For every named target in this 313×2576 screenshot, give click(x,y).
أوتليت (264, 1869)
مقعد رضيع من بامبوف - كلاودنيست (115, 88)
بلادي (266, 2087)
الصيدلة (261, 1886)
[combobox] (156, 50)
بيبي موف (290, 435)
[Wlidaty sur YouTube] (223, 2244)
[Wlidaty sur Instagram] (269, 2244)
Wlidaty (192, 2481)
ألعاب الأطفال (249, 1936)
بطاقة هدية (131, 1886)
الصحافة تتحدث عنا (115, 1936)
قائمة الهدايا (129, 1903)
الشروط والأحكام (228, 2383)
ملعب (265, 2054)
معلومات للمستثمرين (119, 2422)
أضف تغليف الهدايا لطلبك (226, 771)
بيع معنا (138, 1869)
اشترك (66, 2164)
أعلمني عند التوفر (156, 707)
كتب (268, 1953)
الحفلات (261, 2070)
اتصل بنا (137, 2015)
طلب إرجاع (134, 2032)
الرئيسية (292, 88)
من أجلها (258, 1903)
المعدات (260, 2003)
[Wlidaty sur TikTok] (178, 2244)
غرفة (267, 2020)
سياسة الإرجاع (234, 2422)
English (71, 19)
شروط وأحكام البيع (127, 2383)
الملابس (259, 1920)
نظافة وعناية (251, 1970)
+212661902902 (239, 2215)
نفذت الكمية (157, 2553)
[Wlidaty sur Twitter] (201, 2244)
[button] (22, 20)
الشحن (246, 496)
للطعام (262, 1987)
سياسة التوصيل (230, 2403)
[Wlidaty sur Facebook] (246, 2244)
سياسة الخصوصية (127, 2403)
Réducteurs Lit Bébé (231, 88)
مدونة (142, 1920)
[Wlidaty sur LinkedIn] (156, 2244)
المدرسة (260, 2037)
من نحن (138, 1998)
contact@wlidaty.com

※

- YOUR GOAL -
The records above should be returned exactly.

- RESULT FOR THIS TASK -
For every named target in this 313×2576 screenshot, give click(x,y).
أوتليت (264, 1869)
مقعد رضيع من بامبوف - كلاودنيست (115, 88)
بلادي (266, 2087)
الصيدلة (261, 1886)
[combobox] (156, 50)
بيبي موف (290, 435)
[Wlidaty sur YouTube] (223, 2244)
[Wlidaty sur Instagram] (269, 2244)
Wlidaty (192, 2481)
ألعاب الأطفال (249, 1936)
بطاقة هدية (131, 1886)
الصحافة تتحدث عنا (115, 1936)
قائمة الهدايا (129, 1903)
الشروط والأحكام (228, 2383)
ملعب (265, 2054)
معلومات للمستثمرين (119, 2422)
أضف تغليف الهدايا لطلبك (226, 771)
بيع معنا (138, 1869)
اشترك (66, 2164)
أعلمني عند التوفر (156, 707)
كتب (268, 1953)
الحفلات (261, 2070)
اتصل بنا (137, 2015)
طلب إرجاع (134, 2032)
الرئيسية (292, 88)
من أجلها (258, 1903)
المعدات (260, 2003)
[Wlidaty sur TikTok] (178, 2244)
غرفة (267, 2020)
سياسة الإرجاع (234, 2422)
English (71, 19)
شروط وأحكام البيع (127, 2383)
الملابس (259, 1920)
نظافة وعناية (251, 1970)
+212661902902 (239, 2215)
نفذت الكمية (157, 2553)
[Wlidaty sur Twitter] (201, 2244)
[button] (22, 20)
الشحن (246, 496)
للطعام (262, 1987)
سياسة التوصيل (230, 2403)
[Wlidaty sur Facebook] (246, 2244)
سياسة الخصوصية (127, 2403)
Réducteurs Lit Bébé (231, 88)
مدونة (142, 1920)
[Wlidaty sur LinkedIn] (156, 2244)
المدرسة (260, 2037)
من نحن (138, 1998)
contact@wlidaty.com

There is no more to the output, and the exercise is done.